Also saw on the main Mirror website one of their journo's praising his bravery -

Asking God to save the British Army's commander-in-chief would, to quote one of his critics, be “insulting, stupid and hypocritical” to those he cares about

There are several ways a footballer is usually shamed on the news pages, rather than the sports ones, during a summer.

He lets his country down by blasting a penalty over a bar in a foreign stadium, lets his club down by getting drunk in a Las Vegas swimming pool, or lets himself down as a kiss-and-tell merchant spills the beans on his inability to rise to the occasion in a budget hotel in Stoke.

But it’s rare for a player to get slaughtered on the news pages for refusing to let down his own people.

That is what has happened to James McClean, after turning away from the flag of St George and refusing to sing the British national anthem before a game on West Brom’s US pre-season tour:

“Fury at Premier League star who turned his back on God Save the Queen” screamed a right-wing tabloid, extracting that fury from a rent-a-quote Democratic Ulster Unionist MP.

Meanwhile, a broadsheet football writer told his audience of retired generals that McClean’s behaviour was “insulting, stupid and hypocritical.
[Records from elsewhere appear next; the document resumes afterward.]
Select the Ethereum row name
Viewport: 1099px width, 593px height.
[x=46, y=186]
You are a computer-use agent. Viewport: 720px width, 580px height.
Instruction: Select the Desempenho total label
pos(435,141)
This was a disrespectful act that hints at something ugly in his views.”

Naturally, there followed a thunderstorm of ill-informed, scum-based bile on Twitter with social media’s finest brains likening him to Jihadi John and calling for his deportation (which would be the first internal deportation ever).
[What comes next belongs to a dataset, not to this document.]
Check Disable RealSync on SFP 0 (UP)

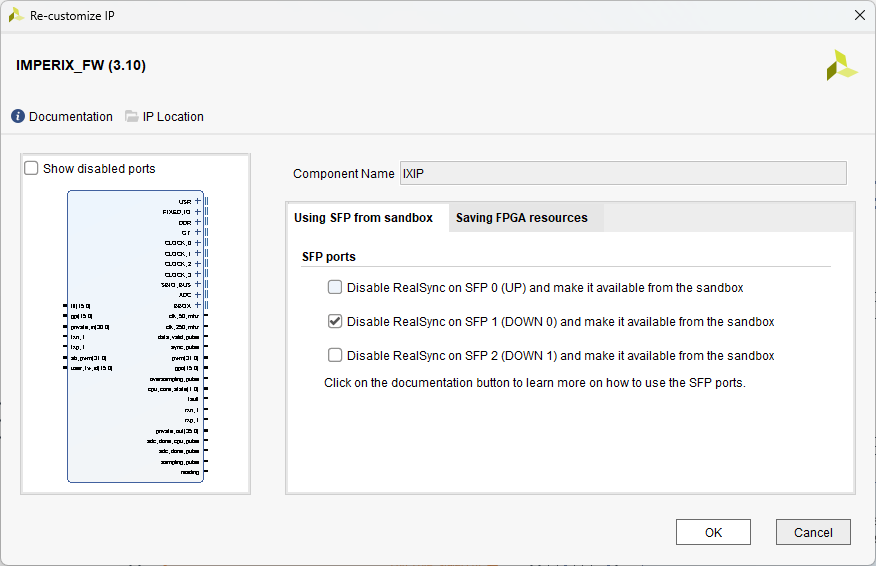pyautogui.click(x=335, y=288)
As the Mail reminded us, Derry-born McClean is “no stranger to controversy” when it comes to Anglo-Irish politics, having previously refused to wear a shirt with a poppy sewn into it, as he saw it as “a gesture of disrespect for the innocent people who lost their lives in the Troubles.”

For those who don’t get that principle (or those who refuse to), let me explain.

McClean isn’t just another rabble-rousing Fenian who refuses to let the past go.

He is a man from a specific area of a specific city which, until recently, was so subjugated by the British state that voting was rigged to ensure the unionist minority always ruled.

That, in turn, saw the Catholic majority kept at the bottom of the housing and job vacancy lists.

They took to the streets in civil-rights marches, which became anti-internment marches, like the one in 1972 in which British soldiers opened fire on 26 unarmed civilians, killing 14, many of whom were shot while fleeing or helping the wounded. And the truth of Bloody Sunday was denied and covered up by the British state for more than a generation.

That is why McClean can’t find it in him to pay tribute to the British Army, including its commander-in-chief the Queen.

Do you really think he should be forced to sing a ditty asking God to save her so she can reign over him, gloriously?

Christ only knows why the Yanks choose to play national anthems at club games anyway, but if a Palestinian whose relatives had been bombed in Gaza was playing for Maccabi Haifa in Texas, would we call him a hypocritical scumbag for refusing to join in with the Israeli anthem?

How about a black American playing in Alabama and refusing to salute the Confederate flag?

Surely, unless you’ve lived inside their skin, you cannot moralise about their instinctive reaction?

McClean wasn’t saying he hated his English fans, team-mates or employers, but the

symbols of the British state.

To many Derry Catholics that flag, and that anthem, open deep wounds.

Some, like Martin McGuinness, have been able to let the wounds heal. Others, like McClean, haven’t.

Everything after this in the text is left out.